Maybe I’m in a shrinking minority of those who don’t want guns and wouldn’t think of packing one in my bureau drawer in Washington for use against the next burglars who want to loot my house. I am quite sure I wouldn’t know what to do with a gun even if I desperately needed to use it.

The last time I fired a pistol was in historic War Zone C, a jungle area north of Saigon, in I think 1967 or 1968. I was with U.S. troops on patrol, writing for a paper about GIs looking for bad guys. We ran into a Viet Cong camp from which the VC had fled as soon as they heard us coming.

We had made a lot of noise, the GIs firing blind into the bushes to make sure no one was there waiting to ambush us. When we got to the camp, rice was warm in blackened cooking pots and chickens were running around for dear life. A sergeant handed me a pistol and suggested I take a shot at one of the chickens. From about 30 feet away I missed, though judging from the way the chicken picked up speed the bullet may have ruffled a few tail feathers.

I didn’t do much better a few years before during basic training in the army. Those were the days when the M-I rifle was the basic U.S. infantry weapon. The M-16, noted for jamming, never regarded as the equal of the AK47 favored by Communists and terrorists, did not come into widespread use until Vietnam.
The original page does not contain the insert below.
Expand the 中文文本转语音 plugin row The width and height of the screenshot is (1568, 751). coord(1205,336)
In my day you had to ``qualify” at the range with an M-1 or you might be ``recycled,” sent through basic training again. I barely qualified. In fact, I think the sergeant who was grading us, who had tried his hardest to show me how to shoot straight, gave this dumb college kid a break on the score.

Tens of millions of Americans, though, think they’re good enough shots to own pistols or rifles, the more automatic the better. May be that’s because we haven’t fought a war on our own turf in which hundreds of thousands got killed since the Civil War, the bloodiest in U.S. history.
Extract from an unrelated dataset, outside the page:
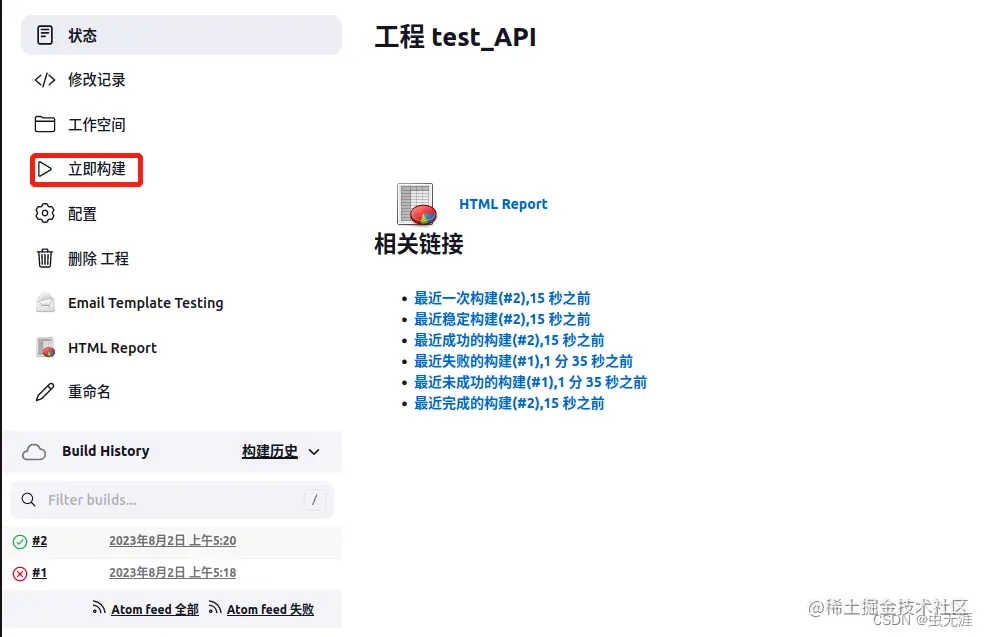988x637 pixels.
Task: Follow the 最近一次构建(#2) link
Action: point(501,298)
Koreans know better. About 4 million people got killed in the Korean War, civilian and military, Koreans, North and South, Chinese, Americans and others from United Nations allies, the Brits, Canadians, Turks, and French among others. The war may rank as the bloodiest in Asian history.

Freedom from fear of guns is a luxury that Koreans take for granted. You’re not afraid to go down remote alleys in Seoul at night on alert for anyone lurking in the shadows as in American cities.
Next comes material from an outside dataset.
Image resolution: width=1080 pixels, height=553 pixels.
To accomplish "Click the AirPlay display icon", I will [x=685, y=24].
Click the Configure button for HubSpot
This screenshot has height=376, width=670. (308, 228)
In fact, in the U.S., a lot of neighborhoods are simply off limits, no man’s lands where no one ventures, day or night. That’s the freedom that the freedom to carry a rifle, as gun advocates wrongly claim is enshrined in the U.S. constitution, has given us.

For real freedom from guns, though, you have to go to the demilitarized zone between the two Koreas where wildlife roams freely in a lesson the rest of the world should emulate. Never mind those hundreds of thousands of troops on either side of the line, waiting to fire when anyone lights the fuse.